- Seitenauszug:
——————
Statement von Mark Nash zu documenta + film

Inzwischen ist seit der d 5 ein halbes Menschenleben vergangen, wenn nicht sogar noch mehr! 1972 studierte ich gerade Filmgeschichte in London. Ich war kurz davor, mich einer Gruppe anzuschließen, der Society for Education in Film and Television, und an der Zeitschrift Screen mitzuarbeiten, die die Bedingungen in Frage stellte, unter denen die Debatte über die Rolle der Massenmedien in der zeitgenössischen Gesellschaft damals geführt wurde - und zwar durch einen massiven Import französischer Theorien aus der Linguistik, Semiotik und der Psychoanalyse.
In den frühen Siebzigern spielte die Möglichkeit einer politischen und sozialen Veränderung durch ideologische Auseinandersetzungen im kulturellen Bereich eine große Rolle. Wir zitierten oft Bertolt Brechts Worte: Worauf es ankommt, ist die Dinge zu verändern. Althussers Arbeit, kombiniert sowohl mit sowjetischen als auch chinesischen Schriften über die gesellschaftliche Funktion von Kunst (nicht umsonst auch Teil der documenta 5), waren uns überaus wichtig.
Die documenta 5 war allerdings einzigartig in ihrem Zusammenbringen von Avantgarde-Filmen und Video-Kunst mit diesen elaborierten politischen und kulturellen Mustern. In Großbritannien wurden diese beiden Diskurse und deren Vertreter fein säuberlich getrennt. Tatsächlich gab es da zwei Avantgarde-Bewegungen: Der FilmCoop Bewegung ging es um formales Experimentieren, filmischer Greenbergianismus, wenn man so will, und dann gab es da noch eine etwas lockerer organisierte Bewegung des Politischen Kinos, der es darum ging, Auseinandersetzungen in der Darstellung sichtbar zu machen wie in den Arbeiten von Godard oder auch Straub-Huillet. Diese Bewegung wurde bald verstärkt durch eine ungewöhnliche Mischung von Vertretern der Leinwand-Avantgarde wie z.B. Janeso und Oshima.
——————
- Vorliegende Angaben:

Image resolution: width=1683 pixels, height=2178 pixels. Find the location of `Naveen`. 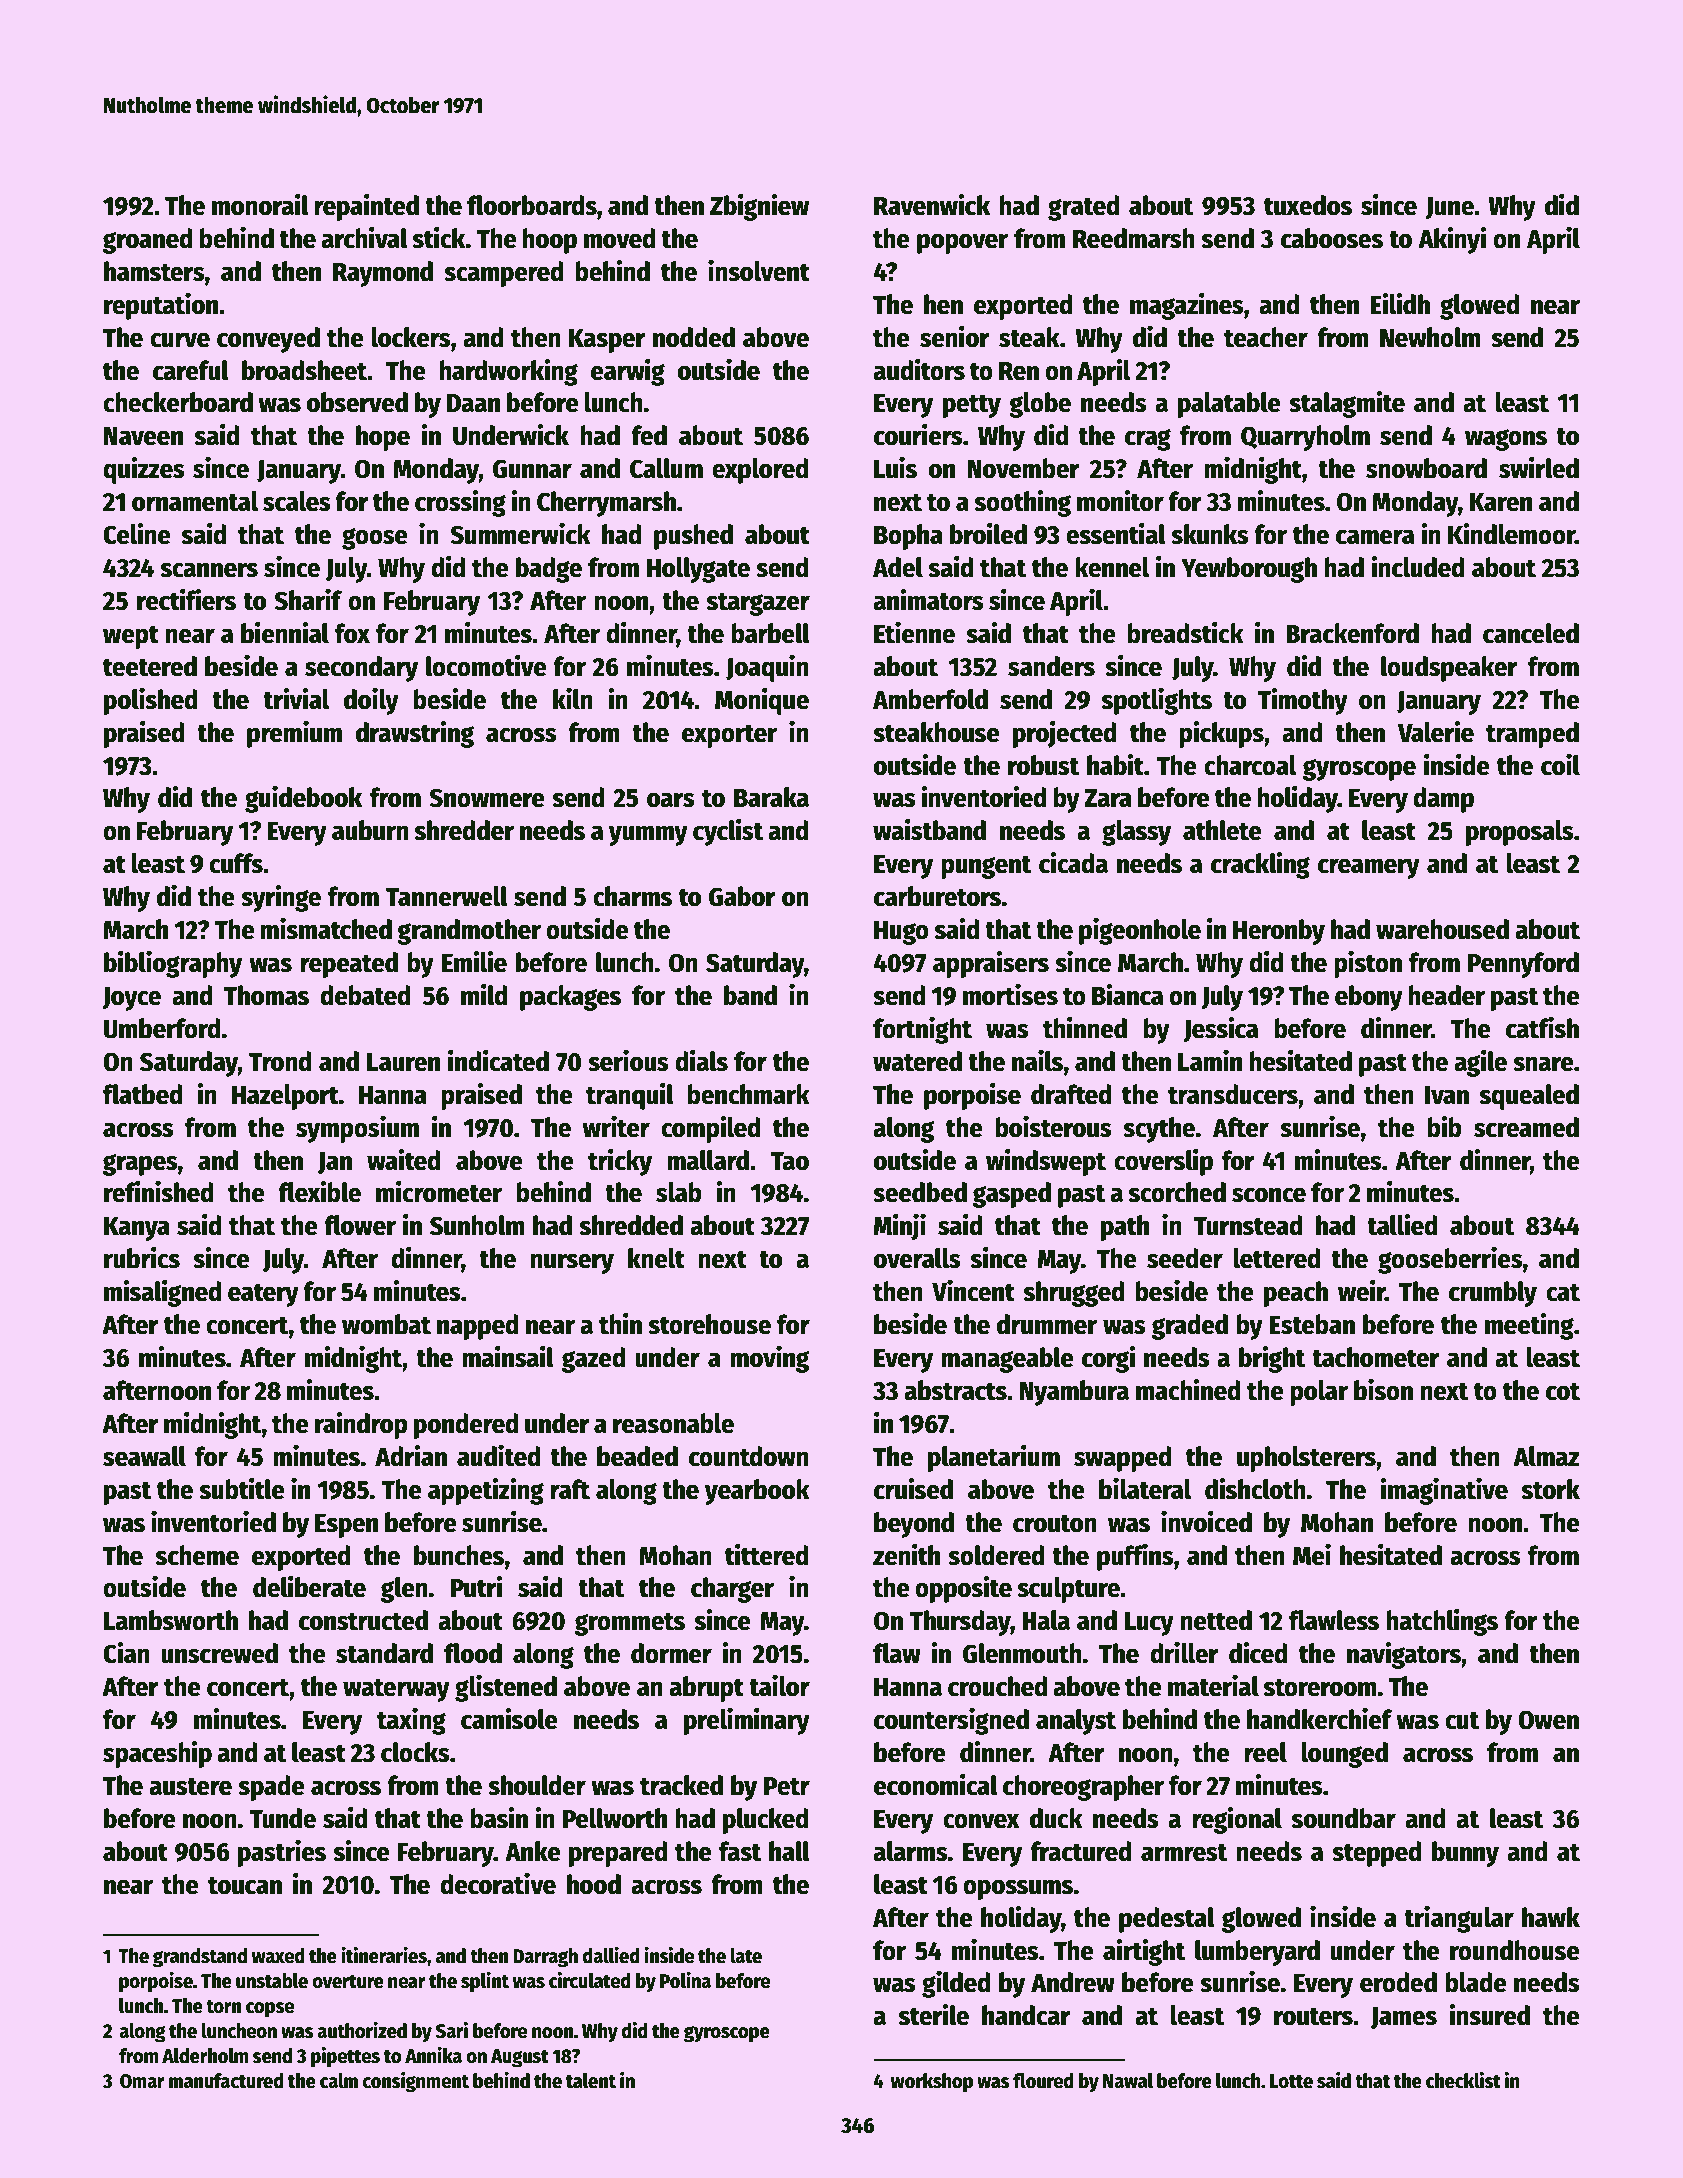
——————
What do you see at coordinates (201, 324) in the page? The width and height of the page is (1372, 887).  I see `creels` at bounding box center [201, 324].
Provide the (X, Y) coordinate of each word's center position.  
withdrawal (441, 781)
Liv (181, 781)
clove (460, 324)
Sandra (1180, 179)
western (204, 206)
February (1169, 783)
——————
- Übungsaufgaben:
**A.** Entnimm dem Seitenauszug wortgetreu den Abschnitt, der mit den Worten „Statement von Mark“ beginnt und mit „und der Psychoanalyse.“ endet.
**B.** Stelle aus den Datensätzen nur den Teil, der mit der Zeile mit „Provide the (X, Y)“ beginnt und mit der Zeile mit „February (1169, 783)“ endet, als nummerierte Liste dar. Beide Zeilen gehören dazu, Leerzeilen lässt du weg.

- Vollständige Lösungen:
**A.**
Statement von Mark Nash zu documenta + film

Inzwischen ist seit der d 5 ein halbes Menschenleben vergangen, wenn nicht sogar noch mehr! 1972 studierte ich gerade Filmgeschichte in London. Ich war kurz davor, mich einer Gruppe anzuschließen, der Society for Education in Film and Television, und an der Zeitschrift Screen mitzuarbeiten, die die Bedingungen in Frage stellte, unter denen die Debatte über die Rolle der Massenmedien in der zeitgenössischen Gesellschaft damals geführt wurde - und zwar durch einen massiven Import französischer Theorien aus der Linguistik, Semiotik und der Psychoanalyse.

**B.**
1. Provide the (X, Y) coordinate of each word's center position.  
2. withdrawal (441, 781)
3. Liv (181, 781)
4. clove (460, 324)
5. Sandra (1180, 179)
6. western (204, 206)
7. February (1169, 783)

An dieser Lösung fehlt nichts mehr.